Are you proud of the work that is on the tape?

Oh yeah, I've had people close to me tell me its the best thing I've made to date. Its probably being well received as there is no pretense about the project. We weren't listen to anything contemporary at the time so it was born out of what we grew up on, hip hop, jazz, soul and beats.

Luke, what led to you becoming Bolts?

Bolts: I'd been in a couple of bands and things throughout high school & college, before starting to DJ and work on my own solo productions about 3 or 4 years ago, whilst in university here in Liverpool.

Most of my music's been in a hip hop vein, and I tend to use samples as a basis for each song. Working as a DJ for the past few years has meant I've always strived to dig deeper and deeper for music that inspires me, and this has helped inform my productions as my musical tastes and knowledge have widened.

In a perfect world, how will your music make listeners feel like?

I'd hope they feel inspired by both the music & the ideas.

Our inclusion of dialogue from the 50s & 60s helped communicate messages from the past that still ring true today. People felt disillusioned with society and there was a real sense of a need for change, which the Beat Generation sought to communicate to a wider audience through their art. I'd hope that our music helps open people's minds to some of these ideas, make them realize how the world's just as fucked up as it was in the 60s and its not getting any better!

Obviously we wanna make people's head nod at the same time to take the edge off and make sure we don't depress the shit out of our listeners!

Which bands/artists/places went into you becoming the musician you are today, Luke?

I grew up on a lot of rock & folk - people like Bob Dylan & Conor Oberst spring to mind as artists that had a lasting effect on me, for the innovative things they did musically as well as putting a strong emphasis on meaningful lyrics.

Around the age of 15/16 I started to discover groups like A Tribe Called Quest & De La Soul who grabbed my attention as sort of 'conscious' hip-hop groups who had something to say about the world, a sort of message that went beyond what I'd heard of hip-hop before hearing these.
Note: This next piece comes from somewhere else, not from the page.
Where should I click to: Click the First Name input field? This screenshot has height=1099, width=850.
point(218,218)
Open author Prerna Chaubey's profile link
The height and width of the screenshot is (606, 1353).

About the same age I was listening to a lot of stuff from the rave era, old Hacienda Classics and stuff, and heading over to Manchester at the weekends to try and get into clubs. Mr Scruff was a big one - we'd always manage to get into his 'Keep It Unreal' night, and have the best nights of our lives going nuts for music we didn't know 99% of, which I think re-inforced the idea that it was a positive thing to be introduced to music that was new (to me), & be open to sounds I wouldn't have thought I was that into previously.

This is definitely an important mentality to have as a DJ & producer, you need to be as broad-minded as possible with your influences, so you can weave together all the little bits you connect with most from each.


Almighty Sion's debut release 'The Beat Generation' was released in April on a limited edition cassette which is available through their label's (Original Cultures) bandcamp page.